A chemist has three different acid solutions. The first acid solution contains 20% acid, the second contains 35% and the third contains 80%. He wants to use all three solutions to obtain a mixture of 54 liters containing 45% acid, using 2 times as much of the 80% solution as the 35% solution.
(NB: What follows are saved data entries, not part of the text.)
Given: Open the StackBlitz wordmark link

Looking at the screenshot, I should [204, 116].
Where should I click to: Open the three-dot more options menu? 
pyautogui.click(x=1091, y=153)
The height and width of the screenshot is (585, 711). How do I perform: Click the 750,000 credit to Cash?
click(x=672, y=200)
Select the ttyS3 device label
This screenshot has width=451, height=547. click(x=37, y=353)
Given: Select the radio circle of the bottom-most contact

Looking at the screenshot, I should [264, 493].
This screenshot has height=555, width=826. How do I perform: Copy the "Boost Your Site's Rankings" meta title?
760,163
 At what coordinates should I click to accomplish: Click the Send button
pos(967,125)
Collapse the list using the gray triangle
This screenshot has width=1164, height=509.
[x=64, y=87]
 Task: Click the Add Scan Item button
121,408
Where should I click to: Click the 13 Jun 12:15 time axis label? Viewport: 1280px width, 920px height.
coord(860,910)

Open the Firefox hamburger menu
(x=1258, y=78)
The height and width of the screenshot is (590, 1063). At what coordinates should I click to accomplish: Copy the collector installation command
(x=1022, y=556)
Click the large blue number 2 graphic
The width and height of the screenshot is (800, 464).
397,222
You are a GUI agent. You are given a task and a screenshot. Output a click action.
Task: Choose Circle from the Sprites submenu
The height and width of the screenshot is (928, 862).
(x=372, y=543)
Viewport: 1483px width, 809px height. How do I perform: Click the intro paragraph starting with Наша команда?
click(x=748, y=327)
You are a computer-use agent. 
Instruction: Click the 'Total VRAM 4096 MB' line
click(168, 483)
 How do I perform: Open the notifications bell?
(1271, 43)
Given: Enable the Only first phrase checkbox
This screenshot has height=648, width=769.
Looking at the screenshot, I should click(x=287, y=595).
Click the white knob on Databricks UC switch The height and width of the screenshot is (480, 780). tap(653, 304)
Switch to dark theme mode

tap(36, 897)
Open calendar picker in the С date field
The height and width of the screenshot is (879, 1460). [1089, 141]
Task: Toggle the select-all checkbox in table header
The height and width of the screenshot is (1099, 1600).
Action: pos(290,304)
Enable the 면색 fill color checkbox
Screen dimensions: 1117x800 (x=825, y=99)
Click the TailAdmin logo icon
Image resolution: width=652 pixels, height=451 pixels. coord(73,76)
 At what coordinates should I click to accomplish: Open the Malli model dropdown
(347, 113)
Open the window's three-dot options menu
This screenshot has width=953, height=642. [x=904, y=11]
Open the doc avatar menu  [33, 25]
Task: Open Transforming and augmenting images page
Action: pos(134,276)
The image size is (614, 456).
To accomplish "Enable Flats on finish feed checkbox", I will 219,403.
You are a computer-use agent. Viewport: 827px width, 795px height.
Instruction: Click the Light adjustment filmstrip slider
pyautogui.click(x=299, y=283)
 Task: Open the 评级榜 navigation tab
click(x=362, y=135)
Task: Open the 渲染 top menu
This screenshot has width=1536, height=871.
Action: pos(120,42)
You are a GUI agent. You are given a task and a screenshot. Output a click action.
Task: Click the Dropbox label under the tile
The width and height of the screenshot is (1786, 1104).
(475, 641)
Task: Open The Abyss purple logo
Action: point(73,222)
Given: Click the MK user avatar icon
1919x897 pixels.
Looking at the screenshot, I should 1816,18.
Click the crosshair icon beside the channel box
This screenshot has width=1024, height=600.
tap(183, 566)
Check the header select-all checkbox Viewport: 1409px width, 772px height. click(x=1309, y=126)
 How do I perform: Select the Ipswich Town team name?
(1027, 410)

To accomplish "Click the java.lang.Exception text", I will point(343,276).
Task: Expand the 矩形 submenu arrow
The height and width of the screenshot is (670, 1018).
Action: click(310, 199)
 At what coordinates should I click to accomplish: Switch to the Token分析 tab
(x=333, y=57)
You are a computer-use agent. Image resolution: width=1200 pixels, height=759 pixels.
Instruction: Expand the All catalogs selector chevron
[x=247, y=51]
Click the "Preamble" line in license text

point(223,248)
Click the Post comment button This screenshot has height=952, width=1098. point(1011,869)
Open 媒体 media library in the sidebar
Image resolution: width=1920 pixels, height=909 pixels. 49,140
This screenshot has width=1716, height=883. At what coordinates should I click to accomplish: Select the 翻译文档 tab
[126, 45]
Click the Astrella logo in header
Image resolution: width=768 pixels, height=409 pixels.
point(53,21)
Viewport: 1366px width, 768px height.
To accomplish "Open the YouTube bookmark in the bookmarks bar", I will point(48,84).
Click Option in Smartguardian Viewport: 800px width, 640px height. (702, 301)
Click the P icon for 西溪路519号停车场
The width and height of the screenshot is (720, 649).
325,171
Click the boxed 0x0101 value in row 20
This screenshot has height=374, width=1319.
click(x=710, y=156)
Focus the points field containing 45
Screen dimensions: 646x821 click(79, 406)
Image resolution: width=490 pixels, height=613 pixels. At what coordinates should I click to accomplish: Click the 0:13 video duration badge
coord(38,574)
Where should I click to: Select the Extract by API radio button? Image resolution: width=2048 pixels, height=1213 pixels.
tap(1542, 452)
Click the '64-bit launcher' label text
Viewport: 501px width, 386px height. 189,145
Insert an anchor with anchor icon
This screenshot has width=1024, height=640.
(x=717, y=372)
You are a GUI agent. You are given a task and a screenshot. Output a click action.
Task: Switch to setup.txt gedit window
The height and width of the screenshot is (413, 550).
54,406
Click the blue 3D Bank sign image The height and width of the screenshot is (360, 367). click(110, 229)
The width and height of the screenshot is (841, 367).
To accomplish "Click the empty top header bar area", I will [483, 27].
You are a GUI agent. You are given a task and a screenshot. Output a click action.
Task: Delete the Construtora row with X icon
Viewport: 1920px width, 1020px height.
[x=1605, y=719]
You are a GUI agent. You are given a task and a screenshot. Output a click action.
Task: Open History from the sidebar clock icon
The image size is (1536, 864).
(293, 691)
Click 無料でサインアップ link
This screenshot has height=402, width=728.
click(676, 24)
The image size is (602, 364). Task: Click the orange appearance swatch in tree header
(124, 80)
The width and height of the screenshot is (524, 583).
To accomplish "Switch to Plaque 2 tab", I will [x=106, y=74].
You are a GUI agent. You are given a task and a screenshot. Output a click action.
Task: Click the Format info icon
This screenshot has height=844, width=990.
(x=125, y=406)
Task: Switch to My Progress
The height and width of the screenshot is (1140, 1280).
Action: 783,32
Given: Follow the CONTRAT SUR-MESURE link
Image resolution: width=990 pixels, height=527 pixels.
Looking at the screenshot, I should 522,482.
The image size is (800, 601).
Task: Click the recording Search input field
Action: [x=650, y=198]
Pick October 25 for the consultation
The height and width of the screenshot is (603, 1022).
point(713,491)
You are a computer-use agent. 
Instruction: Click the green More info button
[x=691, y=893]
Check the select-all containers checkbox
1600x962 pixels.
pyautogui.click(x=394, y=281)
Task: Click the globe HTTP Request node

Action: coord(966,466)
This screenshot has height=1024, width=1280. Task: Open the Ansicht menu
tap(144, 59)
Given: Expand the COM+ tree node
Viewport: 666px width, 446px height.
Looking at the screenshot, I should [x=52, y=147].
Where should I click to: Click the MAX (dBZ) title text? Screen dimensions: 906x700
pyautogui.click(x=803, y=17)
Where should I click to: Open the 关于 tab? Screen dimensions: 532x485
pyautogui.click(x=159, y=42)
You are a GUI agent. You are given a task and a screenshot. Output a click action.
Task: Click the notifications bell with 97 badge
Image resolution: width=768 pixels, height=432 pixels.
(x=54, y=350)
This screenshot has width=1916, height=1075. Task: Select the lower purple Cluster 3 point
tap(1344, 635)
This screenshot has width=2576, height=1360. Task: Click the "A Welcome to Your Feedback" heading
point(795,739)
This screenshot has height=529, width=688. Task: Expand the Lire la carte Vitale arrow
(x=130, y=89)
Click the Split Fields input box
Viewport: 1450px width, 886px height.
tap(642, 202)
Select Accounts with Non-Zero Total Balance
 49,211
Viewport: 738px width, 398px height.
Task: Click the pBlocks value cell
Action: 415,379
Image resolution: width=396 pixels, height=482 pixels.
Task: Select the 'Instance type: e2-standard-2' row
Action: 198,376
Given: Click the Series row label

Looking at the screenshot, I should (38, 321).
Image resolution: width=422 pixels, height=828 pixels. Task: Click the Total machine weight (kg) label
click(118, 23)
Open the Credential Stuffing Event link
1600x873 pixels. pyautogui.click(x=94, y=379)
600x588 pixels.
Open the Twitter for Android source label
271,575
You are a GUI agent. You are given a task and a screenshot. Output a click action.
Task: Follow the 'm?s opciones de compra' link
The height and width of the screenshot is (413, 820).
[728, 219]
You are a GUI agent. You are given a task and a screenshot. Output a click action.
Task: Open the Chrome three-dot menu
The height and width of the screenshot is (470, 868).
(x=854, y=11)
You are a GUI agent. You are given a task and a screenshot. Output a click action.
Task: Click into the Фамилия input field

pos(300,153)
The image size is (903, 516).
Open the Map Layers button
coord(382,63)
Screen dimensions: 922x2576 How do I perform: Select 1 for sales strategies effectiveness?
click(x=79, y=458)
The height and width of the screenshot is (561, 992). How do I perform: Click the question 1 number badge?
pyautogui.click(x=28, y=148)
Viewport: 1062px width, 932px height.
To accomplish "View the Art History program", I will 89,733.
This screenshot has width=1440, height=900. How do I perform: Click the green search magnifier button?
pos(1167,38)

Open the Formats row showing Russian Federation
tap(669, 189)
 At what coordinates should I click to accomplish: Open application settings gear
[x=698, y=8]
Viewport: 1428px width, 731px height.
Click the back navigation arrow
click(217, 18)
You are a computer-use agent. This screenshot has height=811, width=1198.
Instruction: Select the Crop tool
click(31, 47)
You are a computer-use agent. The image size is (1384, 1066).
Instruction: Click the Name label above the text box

How many liters of each solution should be used?

the volume of First acid solution = 24 liters

the volume of second acid solution = 10 liters

the volume of third acid solution = 20 liters

Step-by-step explanation:

Let,

the volume of First acid solution be 'x'

the volume of second acid solution be 'y'

the volume of third acid solution be 'z'

Data provided in the question:

Acid in first acid solution = 20% = 0.2

Acid in Second acid solution = 35% = 0.35

Acid in third acid solution = 80% = 0.8

Acid in the final solution = 45% = 0.45

Volume of the final solution = 54 liters

According to question

0.2x + 0.35y + 0.8z = 0.45 * 54

or

0.2x + 0.35y + 0.8z = 24.3 ... (1) [concentration = Percentage * volume ]

z = 2y ... (2)

also,

x + y + z = 54 ... (3) [Total volume = sum of individual solutions]

substituting 2 in 3,

x + y + 2y = 54

x + 3y = 54

or

x = 54 - 3y ... (4)

substituting 2 and 4 in equation 1

0.2 (54 - 3y) + 0.35y + 0.8 (2y) = 24.3

or

10.8 - 0.6y + 0.35y + 1.6y = 24.3

or

1.35y = 13.5

or

y = 10 liters

substituting the value of y in 2, we get

z = 2 (10)

or

z = 20 liters

and,

substituting the value of y in 4, we get

x = 54 - 3 (10)

or

x = 24 liters

Hence,

the volume of First acid solution = 24 liters

the volume of second acid solution = 10 liters

the volume of third acid solution = 20 liters